An dieser Stelle lassen wir van Strahlen, Sonja und Robert ohne uns den Konferenzraum betreten und ersparen uns die wirklich langweiligen Ausführungen von Herrn van Strahlen über die getroffenen Sicherheitsvorkehrungen.

[1] Die Länge dieses Satzes sollte die für die deutschsprachige Gegenwartsliteratur typische Fünf-Worte-Syntax bis zum Ende dieses Jahrhunderts wohl durchaus kompensieren können. Wer bis hierhin lesend durchgehalten hat, hat den PISA-Test mit Bravour bestanden und wird mühelos den Rest des Buches auch noch schaffen.

[2] Ich verweigere mich der deutschen Wortschöpfung, die so weltoffen klingen soll und von keiner anderssprachigen Nation, am allerwenigsten von den angelsächsisch sprechenden, verstanden wird.
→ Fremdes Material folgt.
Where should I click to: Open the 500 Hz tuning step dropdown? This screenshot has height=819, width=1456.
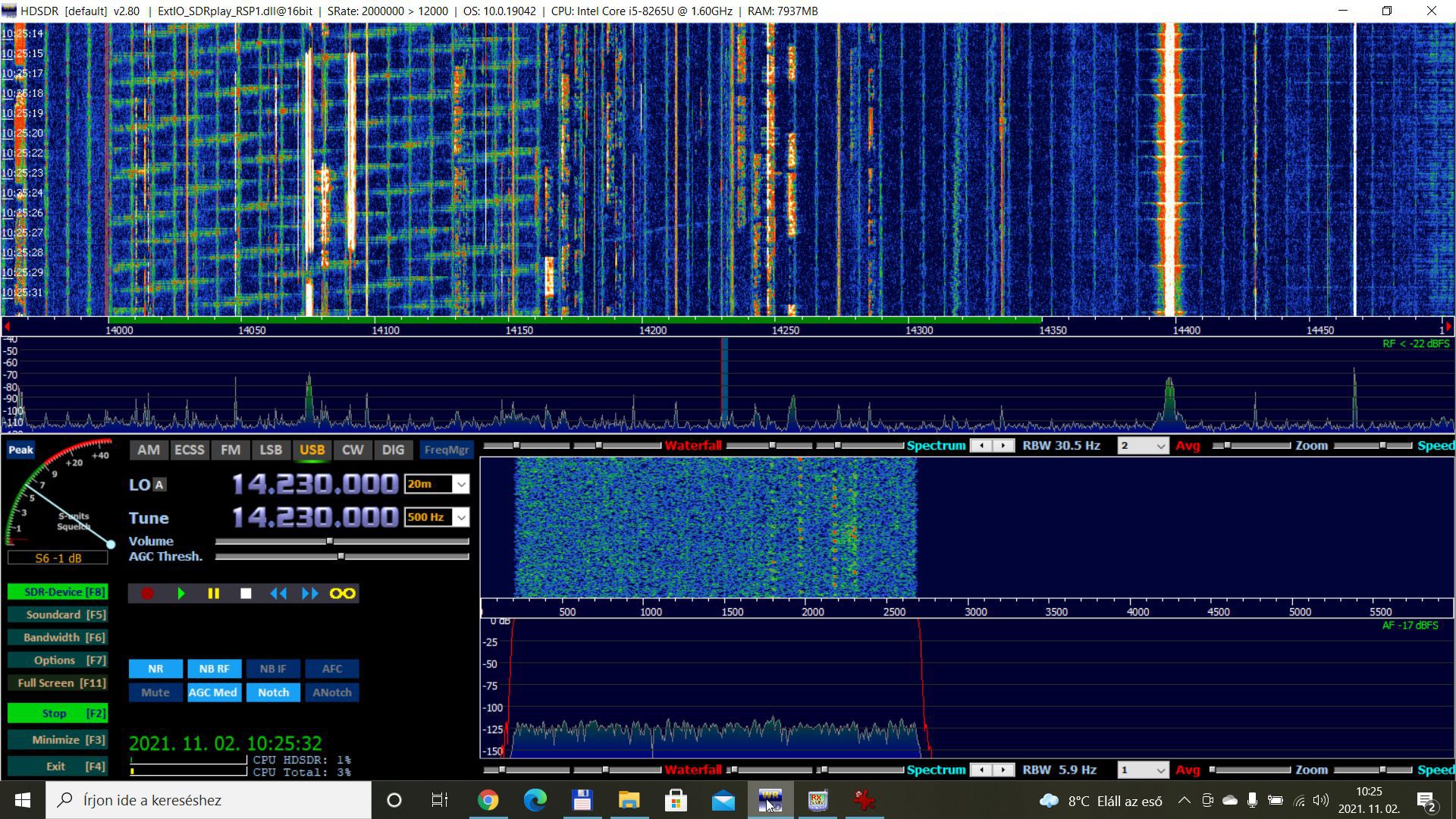click(460, 517)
[3] „rüpelhaftes“ Benehmen diesen schwarzbelederten Gorillas vorzuwerfen, wäre auch den diplomatischst sprechenden Zungen auszudrücken nie in den Sinn gekommen, zumal die Ledernacken dies eher als die klare, aber undeutlich ausgesprochene Arbeitsanweisung „Rübe ab!“ bereitwillig angenommen hätten.

[4] Um die verschiedenen Stromerzeuger unterscheiden zu können, wurde der Strom hierzulande eingefärbt, ähnlich wie das Mineralöl, das nicht steuerhinterzieherisch als Dieselkraftstoff mißbraucht werden sollte. Pfiffige Bastler jedoch umgingen diese Farbgebung und versorgten ihre Heime mit eigenen Rotstromaggregaten.

[5] Dies trifft zwar nicht ganz den exakten Wortlaut besagter Pressemitteilung, da ursprünglich von einem „mehrstelligen“ Betrag gesprochen wurde. Auch das Penthouse wurde samt statisch offenbar unabdingbarem 30-geschossigen Verwaltungshochhaus-Fundament aus der Pressemitteilung gekürzt, um mehr Zeit für die weitaus wichtigeren Aktfotos einer an Überdosis Silikon (beim Lehnen über die Kante einer Tiefkühltruhe das Gleichgewicht verloren und erfroren während ihr momentaner Tagesabschnittsgefährte diese Körperhaltung als Aufforderung zu einem spontanen Genpool-Shake - seither ist das Kürzel „GPS“ in aller Munde - mißverstand ... es ist also nicht stets ratsam, einen kühlen Kopf zu bewahren, wenn’s heiß hergeht) verstorbenen Billigseifenoper-Darstellerin mit optisch effektiver Vorher-Nachher-Bildreportage zu gewinnen. – Seither verzichtet auch ein namhafter Küchengeräthersteller auf die Behauptung, er wüßte, was Frauen wünschen.

[6] Zum Ende des 2. Jahrtausends waren sich Werbetexter und Hersteller darin einig geworden, die Länge eines Produktes gleich welcher Art als besonderes Qualitätsmerkmal hervorzuheben. So entstanden Zwei-Ton-Musikstücke, Naschereien, T-Shirts, aber auch Werbespots für bayerische Automobile, die als Kino-Agenten-Film liefen, in kaum noch zu ertragender Länge. Siehe auch die Regierungszeit des wohl längsten Bundeskanzlers.